> _PROBLEM_:
Can you turn every line of the records below into a JSON list of strings, one string per line, with blank lines left out?

> _INPUT_:
....

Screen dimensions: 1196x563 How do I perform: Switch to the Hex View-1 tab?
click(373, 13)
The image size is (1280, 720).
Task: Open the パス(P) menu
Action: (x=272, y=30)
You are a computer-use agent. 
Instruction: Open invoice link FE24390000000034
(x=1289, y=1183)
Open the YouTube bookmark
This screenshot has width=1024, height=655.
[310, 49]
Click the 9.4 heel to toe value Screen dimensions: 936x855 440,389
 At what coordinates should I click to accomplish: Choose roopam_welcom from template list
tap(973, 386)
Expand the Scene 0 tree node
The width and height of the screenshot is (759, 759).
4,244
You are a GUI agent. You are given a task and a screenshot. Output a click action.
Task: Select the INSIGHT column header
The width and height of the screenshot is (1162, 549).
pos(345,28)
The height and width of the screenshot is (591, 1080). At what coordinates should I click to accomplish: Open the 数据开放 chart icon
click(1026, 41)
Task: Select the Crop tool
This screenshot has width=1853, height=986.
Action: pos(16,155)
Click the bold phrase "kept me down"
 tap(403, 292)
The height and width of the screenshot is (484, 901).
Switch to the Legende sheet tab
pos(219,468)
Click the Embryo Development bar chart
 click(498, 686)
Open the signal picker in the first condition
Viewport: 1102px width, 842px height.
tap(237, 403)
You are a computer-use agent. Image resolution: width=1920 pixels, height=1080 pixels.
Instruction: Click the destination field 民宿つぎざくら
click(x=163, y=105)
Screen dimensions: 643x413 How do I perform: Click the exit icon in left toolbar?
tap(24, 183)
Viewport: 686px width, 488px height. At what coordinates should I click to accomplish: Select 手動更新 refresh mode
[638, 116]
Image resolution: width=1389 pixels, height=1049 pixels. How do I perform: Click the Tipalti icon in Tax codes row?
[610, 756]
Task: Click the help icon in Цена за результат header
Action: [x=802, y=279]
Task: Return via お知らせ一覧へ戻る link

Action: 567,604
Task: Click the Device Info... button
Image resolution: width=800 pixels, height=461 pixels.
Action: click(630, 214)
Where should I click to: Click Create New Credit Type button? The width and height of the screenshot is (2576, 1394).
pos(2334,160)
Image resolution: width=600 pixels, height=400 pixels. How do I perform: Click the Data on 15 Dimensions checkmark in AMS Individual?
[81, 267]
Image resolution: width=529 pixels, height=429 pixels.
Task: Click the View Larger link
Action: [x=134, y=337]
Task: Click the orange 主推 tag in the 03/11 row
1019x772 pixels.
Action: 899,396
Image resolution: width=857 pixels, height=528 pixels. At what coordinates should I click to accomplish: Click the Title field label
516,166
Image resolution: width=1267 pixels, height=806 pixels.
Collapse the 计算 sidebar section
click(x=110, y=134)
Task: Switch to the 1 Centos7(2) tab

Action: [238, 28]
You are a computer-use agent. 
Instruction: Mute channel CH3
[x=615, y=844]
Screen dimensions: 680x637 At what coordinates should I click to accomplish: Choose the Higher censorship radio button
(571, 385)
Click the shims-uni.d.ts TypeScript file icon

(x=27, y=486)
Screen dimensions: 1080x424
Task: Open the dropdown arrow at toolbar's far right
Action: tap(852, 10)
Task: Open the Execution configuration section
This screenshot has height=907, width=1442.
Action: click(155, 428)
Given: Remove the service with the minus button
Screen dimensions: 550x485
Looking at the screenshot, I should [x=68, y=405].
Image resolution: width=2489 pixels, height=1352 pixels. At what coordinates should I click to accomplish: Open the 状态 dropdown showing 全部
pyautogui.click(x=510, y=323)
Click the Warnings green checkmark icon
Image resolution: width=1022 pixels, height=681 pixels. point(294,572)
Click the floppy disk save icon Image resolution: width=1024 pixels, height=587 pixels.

....

> _SOLUTION_:
[
  "Screen dimensions: 1196x563 How do I perform: Switch to the Hex View-1 tab?",
  "click(373, 13)",
  "The image size is (1280, 720).",
  "Task: Open the パス(P) menu",
  "Action: (x=272, y=30)",
  "You are a computer-use agent. ",
  "Instruction: Open invoice link FE24390000000034",
  "(x=1289, y=1183)",
  "Open the YouTube bookmark",
  "This screenshot has width=1024, height=655.",
  "[310, 49]",
  "Click the 9.4 heel to toe value Screen dimensions: 936x855 440,389",
  " At what coordinates should I click to accomplish: Choose roopam_welcom from template list",
  "tap(973, 386)",
  "Expand the Scene 0 tree node",
  "The width and height of the screenshot is (759, 759).",
  "4,244",
  "You are a GUI agent. You are given a task and a screenshot. Output a click action.",
  "Task: Select the INSIGHT column header",
  "The width and height of the screenshot is (1162, 549).",
  "pos(345,28)",
  "The height and width of the screenshot is (591, 1080). At what coordinates should I click to accomplish: Open the 数据开放 chart icon",
  "click(1026, 41)",
  "Task: Select the Crop tool",
  "This screenshot has width=1853, height=986.",
  "Action: pos(16,155)",
  "Click the bold phrase \"kept me down\"",
  " tap(403, 292)",
  "The height and width of the screenshot is (484, 901).",
  "Switch to the Legende sheet tab",
  "pos(219,468)",
  "Click the Embryo Development bar chart",
  " click(498, 686)",
  "Open the signal picker in the first condition",
  "Viewport: 1102px width, 842px height.",
  "tap(237, 403)",
  "You are a computer-use agent. Image resolution: width=1920 pixels, height=1080 pixels.",
  "Instruction: Click the destination field 民宿つぎざくら",
  "click(x=163, y=105)",
  "Screen dimensions: 643x413 How do I perform: Click the exit icon in left toolbar?",
  "tap(24, 183)",
  "Viewport: 686px width, 488px height. At what coordinates should I click to accomplish: Select 手動更新 refresh mode",
  "[638, 116]",
  "Image resolution: width=1389 pixels, height=1049 pixels. How do I perform: Click the Tipalti icon in Tax codes row?",
  "[610, 756]",
  "Task: Click the help icon in Цена за результат header",
  "Action: [x=802, y=279]",
  "Task: Return via お知らせ一覧へ戻る link",
  "Action: 567,604",
  "Task: Click the Device Info... button",
  "Image resolution: width=800 pixels, height=461 pixels.",
  "Action: click(630, 214)",
  "Where should I click to: Click Create New Credit Type button? The width and height of the screenshot is (2576, 1394).",
  "pos(2334,160)",
  "Image resolution: width=600 pixels, height=400 pixels. How do I perform: Click the Data on 15 Dimensions checkmark in AMS Individual?",
  "[81, 267]",
  "Image resolution: width=529 pixels, height=429 pixels.",
  "Task: Click the View Larger link",
  "Action: [x=134, y=337]",
  "Task: Click the orange 主推 tag in the 03/11 row",
  "1019x772 pixels.",
  "Action: 899,396",
  "Image resolution: width=857 pixels, height=528 pixels. At what coordinates should I click to accomplish: Click the Title field label",
  "516,166",
  "Image resolution: width=1267 pixels, height=806 pixels.",
  "Collapse the 计算 sidebar section",
  "click(x=110, y=134)",
  "Task: Switch to the 1 Centos7(2) tab",
  "Action: [238, 28]",
  "You are a computer-use agent. ",
  "Instruction: Mute channel CH3",
  "[x=615, y=844]",
  "Screen dimensions: 680x637 At what coordinates should I click to accomplish: Choose the Higher censorship radio button",
  "(571, 385)",
  "Click the shims-uni.d.ts TypeScript file icon",
  "(x=27, y=486)",
  "Screen dimensions: 1080x424",
  "Task: Open the dropdown arrow at toolbar's far right",
  "Action: tap(852, 10)",
  "Task: Open the Execution configuration section",
  "This screenshot has height=907, width=1442.",
  "Action: click(155, 428)",
  "Given: Remove the service with the minus button",
  "Screen dimensions: 550x485",
  "Looking at the screenshot, I should [x=68, y=405].",
  "Image resolution: width=2489 pixels, height=1352 pixels. At what coordinates should I click to accomplish: Open the 状态 dropdown showing 全部",
  "pyautogui.click(x=510, y=323)",
  "Click the Warnings green checkmark icon",
  "Image resolution: width=1022 pixels, height=681 pixels. point(294,572)",
  "Click the floppy disk save icon Image resolution: width=1024 pixels, height=587 pixels."
]